Back in August, reports of an active shooter on campus at the Thomas Cooper Library were completely fabricated by this individual, who has not been publicly identified because of their age, according to a press release from the U.S. Attorney's Office in Pennsylvania, which announced the charges.
Following the fake report, the campus was immediately placed on lockdown, and students were instructed to find shelter, even though there was no real gunfire. Students were escorted to safety once law enforcement detected no threat.
The same individual is allegedly responsible for a series of swatting hoaxes in 2025, across multiple college campuses in the U.S.
They didn’t act alone, and they didn’t have any reported connection with USC, reports say. The cybercriminal group that allegedly backed the juvenile is known as ‘Purgatory,’ and they purposely cause chaos for profit.
Here’s what you should know about the group and how they operate:
What is ‘Purgatory,’ and what do they do?
Purgatory is a loosely affiliated cybercriminal group that is responsible for the wave of fake active shooter threats targeting universities across the United States in late 2025, according to an intelligence report from the Center for Internet Security.

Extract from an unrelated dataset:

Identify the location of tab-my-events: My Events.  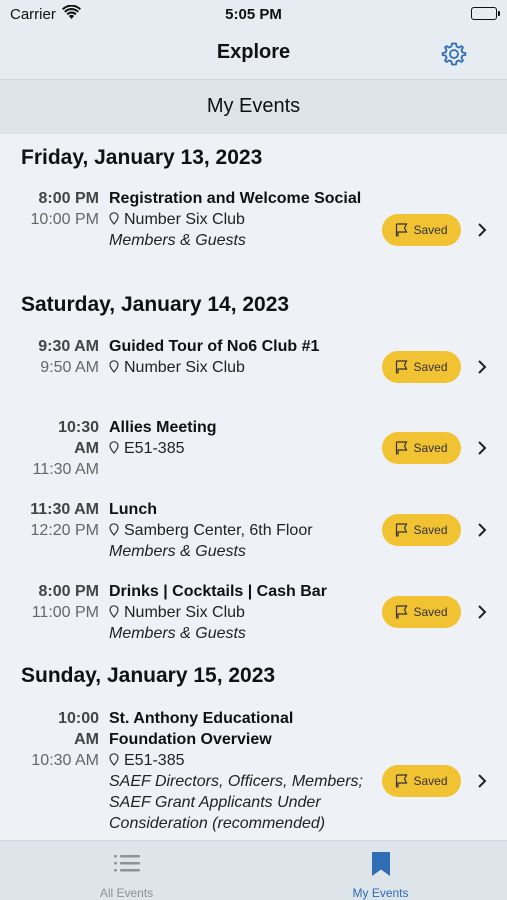
(380, 870).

South Carolina’s Attorney General Alan Wilson called it an “online gore-seeking group” that picked USC and other institutions at random, the U.S. Attorney’s Office said.
The group started swatting schools on Aug. 21 at the University of Tennessee at Chattanooga and Villanova University, where students were gathered for a start-of-school Mass that turned to chaos before authorities realized it was a hoax, according to an article from NewsNation, which spoke with John Cohen, the Executive Director of the Program for Countering Hybrid Threats at CIS.

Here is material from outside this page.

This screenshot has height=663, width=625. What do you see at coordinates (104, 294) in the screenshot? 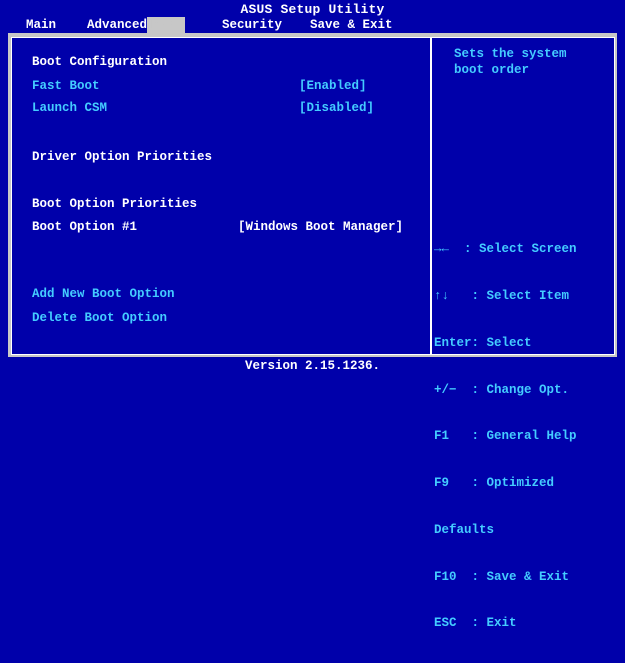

Purgatory has claimed responsibility for the attacks and often livestreams the calls to attract new members and additional business from foreign intelligence services, criminal organizations and terrorist groups.
Most members are young
Even though swatting is very illegal, harmful and dangerous, most members of Purgatory are in their teens and 20s.
“They relish in the fact that they’re able to elicit a large-scale police response, and enjoy the fact that people are scared,” Cohen told NewsNation.
Their members usually operate on social media platforms, such as Discord and Telegram, which makes it easier to hide their identities.
Calls are made to campus libraries
Purgatory figures that the easiest way to cause mass panic among students is to report a shooting in the most relaxing and quiet place on campus: The school library.
Using highly sophisticated, internet-based technologies and commercial services to hide their locations and identities, members make calls that appear local while operating from overseas, and use artificial intelligence to make threats sound realistic with background noises and sound effects.
“The direct reference to the library, we found that to be common across a big chunk of these calls. And secondly, the simulated gunfire in the background, that was something else we saw that was present in a number of calls. The callers used a specific commercial voiceover internet capability,” Cohen said.